* **The problem**:
Please set down every entry below exactly as given.

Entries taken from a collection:
──────────────────────────────

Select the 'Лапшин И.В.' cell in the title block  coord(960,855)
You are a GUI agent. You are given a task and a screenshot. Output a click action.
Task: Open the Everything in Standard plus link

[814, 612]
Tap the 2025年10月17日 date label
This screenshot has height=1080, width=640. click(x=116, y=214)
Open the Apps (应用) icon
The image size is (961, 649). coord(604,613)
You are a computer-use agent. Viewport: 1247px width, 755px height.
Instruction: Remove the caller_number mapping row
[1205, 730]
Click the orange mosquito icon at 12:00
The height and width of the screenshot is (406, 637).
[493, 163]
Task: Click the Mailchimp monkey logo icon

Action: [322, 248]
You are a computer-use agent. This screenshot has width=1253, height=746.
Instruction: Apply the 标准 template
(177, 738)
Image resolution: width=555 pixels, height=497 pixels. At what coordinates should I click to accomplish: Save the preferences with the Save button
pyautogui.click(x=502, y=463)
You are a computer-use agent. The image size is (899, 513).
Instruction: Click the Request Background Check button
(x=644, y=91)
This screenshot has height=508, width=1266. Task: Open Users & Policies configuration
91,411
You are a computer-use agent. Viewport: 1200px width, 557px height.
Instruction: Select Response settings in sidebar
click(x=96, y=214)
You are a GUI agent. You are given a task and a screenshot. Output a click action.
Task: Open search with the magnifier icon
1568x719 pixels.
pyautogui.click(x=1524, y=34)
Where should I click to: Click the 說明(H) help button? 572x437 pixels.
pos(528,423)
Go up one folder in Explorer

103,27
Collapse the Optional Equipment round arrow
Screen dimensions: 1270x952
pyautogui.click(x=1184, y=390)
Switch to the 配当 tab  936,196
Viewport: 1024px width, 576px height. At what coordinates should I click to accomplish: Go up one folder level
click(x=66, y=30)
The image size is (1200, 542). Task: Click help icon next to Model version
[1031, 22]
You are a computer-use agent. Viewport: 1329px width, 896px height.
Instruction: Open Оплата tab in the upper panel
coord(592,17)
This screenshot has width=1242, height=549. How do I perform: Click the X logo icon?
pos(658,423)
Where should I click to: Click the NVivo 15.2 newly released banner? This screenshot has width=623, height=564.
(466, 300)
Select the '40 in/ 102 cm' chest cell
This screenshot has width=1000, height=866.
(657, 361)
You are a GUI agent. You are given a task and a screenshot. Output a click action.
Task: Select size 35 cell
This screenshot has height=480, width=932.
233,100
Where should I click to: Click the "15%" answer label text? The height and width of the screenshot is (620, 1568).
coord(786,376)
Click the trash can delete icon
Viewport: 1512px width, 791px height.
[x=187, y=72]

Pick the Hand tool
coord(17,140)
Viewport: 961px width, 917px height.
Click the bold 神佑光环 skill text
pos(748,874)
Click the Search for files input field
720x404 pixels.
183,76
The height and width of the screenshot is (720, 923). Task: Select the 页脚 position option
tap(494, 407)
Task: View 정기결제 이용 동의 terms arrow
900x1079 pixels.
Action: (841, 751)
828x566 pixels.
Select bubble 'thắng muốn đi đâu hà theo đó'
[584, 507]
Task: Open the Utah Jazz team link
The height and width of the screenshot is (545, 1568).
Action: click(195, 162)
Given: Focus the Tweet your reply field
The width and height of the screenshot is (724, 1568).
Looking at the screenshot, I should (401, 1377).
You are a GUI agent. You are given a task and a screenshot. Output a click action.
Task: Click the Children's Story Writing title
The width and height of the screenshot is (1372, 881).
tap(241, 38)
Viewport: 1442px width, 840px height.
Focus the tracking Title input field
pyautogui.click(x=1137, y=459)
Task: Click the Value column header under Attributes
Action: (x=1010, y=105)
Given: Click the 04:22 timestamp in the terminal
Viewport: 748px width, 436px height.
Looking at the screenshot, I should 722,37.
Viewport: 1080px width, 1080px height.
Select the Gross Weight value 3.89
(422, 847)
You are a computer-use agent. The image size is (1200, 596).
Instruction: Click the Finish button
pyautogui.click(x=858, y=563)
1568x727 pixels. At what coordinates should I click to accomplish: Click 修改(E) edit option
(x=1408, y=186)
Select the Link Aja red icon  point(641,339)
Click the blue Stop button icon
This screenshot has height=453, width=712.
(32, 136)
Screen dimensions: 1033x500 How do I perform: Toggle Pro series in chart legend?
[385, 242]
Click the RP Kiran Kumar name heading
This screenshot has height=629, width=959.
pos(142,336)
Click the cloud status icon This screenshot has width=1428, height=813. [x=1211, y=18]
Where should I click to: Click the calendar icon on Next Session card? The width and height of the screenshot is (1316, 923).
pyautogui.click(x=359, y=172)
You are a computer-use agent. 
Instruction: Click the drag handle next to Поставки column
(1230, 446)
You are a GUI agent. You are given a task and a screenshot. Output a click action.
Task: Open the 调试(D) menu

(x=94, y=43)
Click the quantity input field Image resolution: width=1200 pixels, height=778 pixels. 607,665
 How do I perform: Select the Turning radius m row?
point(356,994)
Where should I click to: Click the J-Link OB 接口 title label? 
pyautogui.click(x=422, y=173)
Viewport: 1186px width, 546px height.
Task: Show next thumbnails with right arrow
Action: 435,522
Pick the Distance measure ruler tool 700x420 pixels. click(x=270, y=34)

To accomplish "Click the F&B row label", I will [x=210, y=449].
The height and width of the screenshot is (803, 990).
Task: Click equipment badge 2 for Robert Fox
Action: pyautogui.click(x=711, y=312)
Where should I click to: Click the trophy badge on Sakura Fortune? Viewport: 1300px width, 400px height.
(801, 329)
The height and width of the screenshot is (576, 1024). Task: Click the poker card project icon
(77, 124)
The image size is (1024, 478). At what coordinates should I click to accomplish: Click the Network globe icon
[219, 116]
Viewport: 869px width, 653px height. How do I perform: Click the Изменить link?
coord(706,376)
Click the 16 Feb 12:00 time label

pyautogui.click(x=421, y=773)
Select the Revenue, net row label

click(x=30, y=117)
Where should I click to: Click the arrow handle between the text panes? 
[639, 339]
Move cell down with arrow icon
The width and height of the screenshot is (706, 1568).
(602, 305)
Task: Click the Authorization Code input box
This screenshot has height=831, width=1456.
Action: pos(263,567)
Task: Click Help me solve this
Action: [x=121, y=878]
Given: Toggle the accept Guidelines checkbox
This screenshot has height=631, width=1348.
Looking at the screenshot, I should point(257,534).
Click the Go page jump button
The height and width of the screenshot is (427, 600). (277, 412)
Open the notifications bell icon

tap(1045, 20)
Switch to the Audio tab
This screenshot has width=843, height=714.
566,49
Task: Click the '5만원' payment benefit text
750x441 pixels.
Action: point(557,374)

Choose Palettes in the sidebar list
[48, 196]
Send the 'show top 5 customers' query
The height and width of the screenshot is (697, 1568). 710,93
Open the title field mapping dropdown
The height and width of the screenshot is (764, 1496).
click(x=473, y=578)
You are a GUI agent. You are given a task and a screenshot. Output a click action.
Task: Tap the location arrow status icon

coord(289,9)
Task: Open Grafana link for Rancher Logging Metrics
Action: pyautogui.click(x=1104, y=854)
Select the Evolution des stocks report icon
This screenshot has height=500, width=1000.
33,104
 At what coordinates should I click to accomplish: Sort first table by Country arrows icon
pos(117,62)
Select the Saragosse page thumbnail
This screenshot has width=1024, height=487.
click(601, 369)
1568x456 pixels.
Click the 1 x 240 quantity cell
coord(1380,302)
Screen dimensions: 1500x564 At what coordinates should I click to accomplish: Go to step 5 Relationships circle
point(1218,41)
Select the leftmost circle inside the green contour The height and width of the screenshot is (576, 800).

──────────────────────────────

* **Solution below**:
Select the 'Лапшин И.В.' cell in the title block  coord(960,855)
You are a GUI agent. You are given a task and a screenshot. Output a click action.
Task: Open the Everything in Standard plus link

[814, 612]
Tap the 2025年10月17日 date label
This screenshot has height=1080, width=640. click(x=116, y=214)
Open the Apps (应用) icon
The image size is (961, 649). coord(604,613)
You are a computer-use agent. Viewport: 1247px width, 755px height.
Instruction: Remove the caller_number mapping row
[1205, 730]
Click the orange mosquito icon at 12:00
The height and width of the screenshot is (406, 637).
[493, 163]
Task: Click the Mailchimp monkey logo icon

Action: [322, 248]
You are a computer-use agent. This screenshot has width=1253, height=746.
Instruction: Apply the 标准 template
(177, 738)
Image resolution: width=555 pixels, height=497 pixels. At what coordinates should I click to accomplish: Save the preferences with the Save button
pyautogui.click(x=502, y=463)
You are a computer-use agent. The image size is (899, 513).
Instruction: Click the Request Background Check button
(x=644, y=91)
This screenshot has height=508, width=1266. Task: Open Users & Policies configuration
91,411
You are a computer-use agent. Viewport: 1200px width, 557px height.
Instruction: Select Response settings in sidebar
click(x=96, y=214)
You are a GUI agent. You are given a task and a screenshot. Output a click action.
Task: Open search with the magnifier icon
1568x719 pixels.
pyautogui.click(x=1524, y=34)
Where should I click to: Click the 說明(H) help button? 572x437 pixels.
pos(528,423)
Go up one folder in Explorer

103,27
Collapse the Optional Equipment round arrow
Screen dimensions: 1270x952
pyautogui.click(x=1184, y=390)
Switch to the 配当 tab  936,196
Viewport: 1024px width, 576px height. At what coordinates should I click to accomplish: Go up one folder level
click(x=66, y=30)
The image size is (1200, 542). Task: Click help icon next to Model version
[1031, 22]
You are a computer-use agent. Viewport: 1329px width, 896px height.
Instruction: Open Оплата tab in the upper panel
coord(592,17)
This screenshot has width=1242, height=549. How do I perform: Click the X logo icon?
pos(658,423)
Where should I click to: Click the NVivo 15.2 newly released banner? This screenshot has width=623, height=564.
(466, 300)
Select the '40 in/ 102 cm' chest cell
This screenshot has width=1000, height=866.
(657, 361)
You are a GUI agent. You are given a task and a screenshot. Output a click action.
Task: Select size 35 cell
This screenshot has height=480, width=932.
233,100
Where should I click to: Click the "15%" answer label text? The height and width of the screenshot is (620, 1568).
coord(786,376)
Click the trash can delete icon
Viewport: 1512px width, 791px height.
[x=187, y=72]

Pick the Hand tool
coord(17,140)
Viewport: 961px width, 917px height.
Click the bold 神佑光环 skill text
pos(748,874)
Click the Search for files input field
720x404 pixels.
183,76
The height and width of the screenshot is (720, 923). Task: Select the 页脚 position option
tap(494, 407)
Task: View 정기결제 이용 동의 terms arrow
900x1079 pixels.
Action: (841, 751)
828x566 pixels.
Select bubble 'thắng muốn đi đâu hà theo đó'
[584, 507]
Task: Open the Utah Jazz team link
The height and width of the screenshot is (545, 1568).
Action: click(195, 162)
Given: Focus the Tweet your reply field
The width and height of the screenshot is (724, 1568).
Looking at the screenshot, I should (401, 1377).
You are a GUI agent. You are given a task and a screenshot. Output a click action.
Task: Click the Children's Story Writing title
The width and height of the screenshot is (1372, 881).
tap(241, 38)
Viewport: 1442px width, 840px height.
Focus the tracking Title input field
pyautogui.click(x=1137, y=459)
Task: Click the Value column header under Attributes
Action: (x=1010, y=105)
Given: Click the 04:22 timestamp in the terminal
Viewport: 748px width, 436px height.
Looking at the screenshot, I should 722,37.
Viewport: 1080px width, 1080px height.
Select the Gross Weight value 3.89
(422, 847)
You are a computer-use agent. The image size is (1200, 596).
Instruction: Click the Finish button
pyautogui.click(x=858, y=563)
1568x727 pixels. At what coordinates should I click to accomplish: Click 修改(E) edit option
(x=1408, y=186)
Select the Link Aja red icon  point(641,339)
Click the blue Stop button icon
This screenshot has height=453, width=712.
(32, 136)
Screen dimensions: 1033x500 How do I perform: Toggle Pro series in chart legend?
[385, 242]
Click the RP Kiran Kumar name heading
This screenshot has height=629, width=959.
pos(142,336)
Click the cloud status icon This screenshot has width=1428, height=813. [x=1211, y=18]
Where should I click to: Click the calendar icon on Next Session card? The width and height of the screenshot is (1316, 923).
pyautogui.click(x=359, y=172)
You are a computer-use agent. 
Instruction: Click the drag handle next to Поставки column
(1230, 446)
You are a GUI agent. You are given a task and a screenshot. Output a click action.
Task: Open the 调试(D) menu

(x=94, y=43)
Click the quantity input field Image resolution: width=1200 pixels, height=778 pixels. 607,665
 How do I perform: Select the Turning radius m row?
point(356,994)
Where should I click to: Click the J-Link OB 接口 title label? 
pyautogui.click(x=422, y=173)
Viewport: 1186px width, 546px height.
Task: Show next thumbnails with right arrow
Action: 435,522
Pick the Distance measure ruler tool 700x420 pixels. click(x=270, y=34)

To accomplish "Click the F&B row label", I will [x=210, y=449].
The height and width of the screenshot is (803, 990).
Task: Click equipment badge 2 for Robert Fox
Action: pyautogui.click(x=711, y=312)
Where should I click to: Click the trophy badge on Sakura Fortune? Viewport: 1300px width, 400px height.
(801, 329)
The height and width of the screenshot is (576, 1024). Task: Click the poker card project icon
(77, 124)
The image size is (1024, 478). At what coordinates should I click to accomplish: Click the Network globe icon
[219, 116]
Viewport: 869px width, 653px height. How do I perform: Click the Изменить link?
coord(706,376)
Click the 16 Feb 12:00 time label

pyautogui.click(x=421, y=773)
Select the Revenue, net row label

click(x=30, y=117)
Where should I click to: Click the arrow handle between the text panes? 
[639, 339]
Move cell down with arrow icon
The width and height of the screenshot is (706, 1568).
(602, 305)
Task: Click the Authorization Code input box
This screenshot has height=831, width=1456.
Action: pos(263,567)
Task: Click Help me solve this
Action: [x=121, y=878]
Given: Toggle the accept Guidelines checkbox
This screenshot has height=631, width=1348.
Looking at the screenshot, I should point(257,534).
Click the Go page jump button
The height and width of the screenshot is (427, 600). (277, 412)
Open the notifications bell icon

tap(1045, 20)
Switch to the Audio tab
This screenshot has width=843, height=714.
566,49
Task: Click the '5만원' payment benefit text
750x441 pixels.
Action: point(557,374)

Choose Palettes in the sidebar list
[48, 196]
Send the 'show top 5 customers' query
The height and width of the screenshot is (697, 1568). 710,93
Open the title field mapping dropdown
The height and width of the screenshot is (764, 1496).
click(x=473, y=578)
You are a GUI agent. You are given a task and a screenshot. Output a click action.
Task: Tap the location arrow status icon

coord(289,9)
Task: Open Grafana link for Rancher Logging Metrics
Action: pyautogui.click(x=1104, y=854)
Select the Evolution des stocks report icon
This screenshot has height=500, width=1000.
33,104
 At what coordinates should I click to accomplish: Sort first table by Country arrows icon
pos(117,62)
Select the Saragosse page thumbnail
This screenshot has width=1024, height=487.
click(601, 369)
1568x456 pixels.
Click the 1 x 240 quantity cell
coord(1380,302)
Screen dimensions: 1500x564 At what coordinates should I click to accomplish: Go to step 5 Relationships circle
point(1218,41)
Select the leftmost circle inside the green contour The height and width of the screenshot is (576, 800).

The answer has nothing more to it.